L’art de la genèse : » Wonderful World « Libéré de l’ombre d’un standard, ce titre devient la pièce maîtresse de son identité. Techniquement, c’est une architecture fascinante. Le balafon ne se contente pas de jouer une mélodie, il dessine un paysage. On y entend une guitare qui ne se contente plus d’accompagner, mais qui sculpte des horizons. C’est une composition qui respire une liberté totale, où l’originalité instrumentale n’est plus un défi à relever, mais un langage naturel. On sent que ne cherche pas à imiter le passé, mais à offrir sa propre vision du beau : une vision boisée, complexe et profondément sereine.

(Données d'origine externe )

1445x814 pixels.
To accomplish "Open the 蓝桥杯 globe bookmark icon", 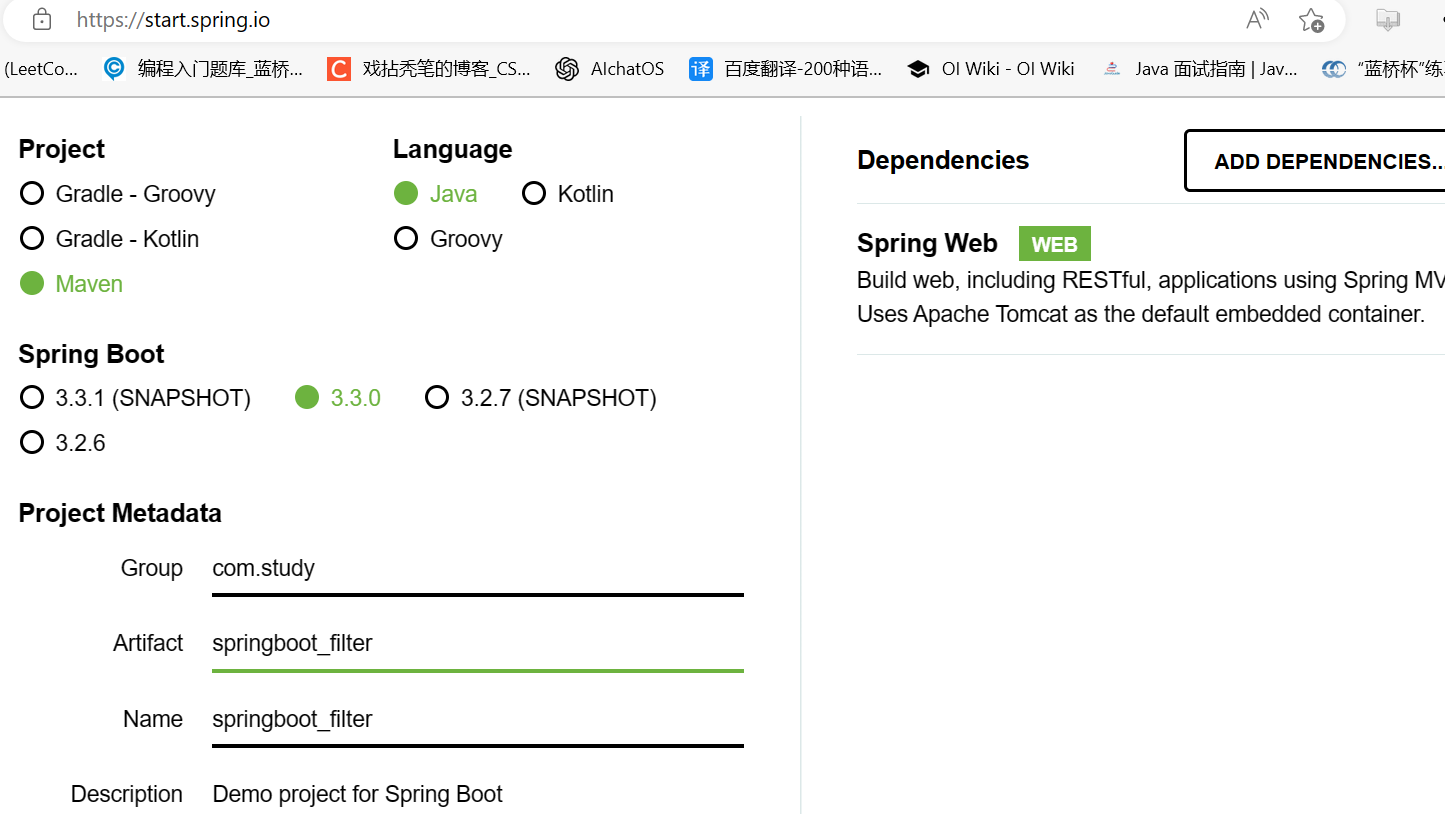I will click(1333, 68).
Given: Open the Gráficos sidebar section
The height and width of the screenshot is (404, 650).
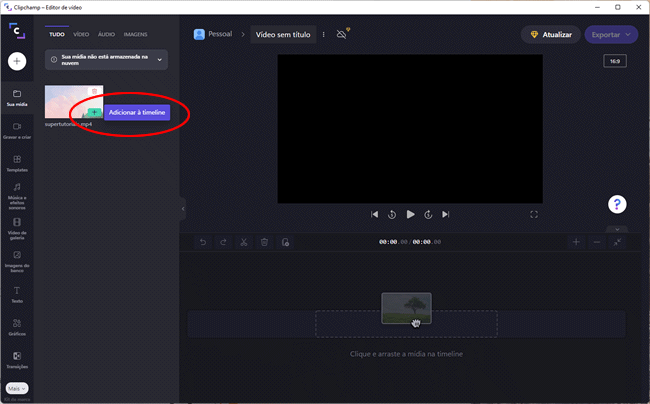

La pulsation du vivant : « Kemit et Mariage » C’est là que mon cœur de chroniqueuse s’emballe. Dans ces titres, la technique des « ghost notes » prend une dimension narrative. Ce ne sont plus des artifices de batteur, ce sont des secrets chuchotés entre les notes. Sur Kemit, ce « clic » des « dead notes » crée une tension dramatique, un rappel constant de la matière brute. On sent l’influence du PAJ (Progressive Afro Jazz) non pas comme une étiquette, mais comme une pulsation vitale. Jay-Lou Ava ne joue pas du rythme, il est le rythme.
« Le Ganzaval » : Le cri de la terre dans « A Gbich » La rencontre avec le ganzaval d’Emilio Bissaya reste le moment le plus viscéral de l’album. Puisque tout ici est composition originale, ce dialogue prend une valeur de manifeste. C’est une conversation entre deux époques qui n’auraient jamais dû se croiser. La rudesse du ganzaval vient bousculer la sophistication du balafon chromatique. C’est magnifique parce que c’est imparfait, c’est organique, c’est vrai.
Mon verdict : Ethno Skies, Vol. 2 est bien plus qu’un album de jazz : c’est un carnet de voyage intérieur. En refusant la facilité des standards pour imposer ses propres compositions, Jay-Lou Ava affirme sa stature de compositeur de premier plan. C’est un album qui a l’odeur de la terre après la pluie. C’est exigeant, c’est fier, et c’est d’une élégance rare. Pour moi, c’est la preuve que l’on peut être un technicien hors pair et garder une âme d’enfant qui s’émerveille devant la vibration d’une corde ou le chant d’une calebasse. C’est, tout simplement, le monde de Jay-Lou. Et il est, effectivement, merveilleux.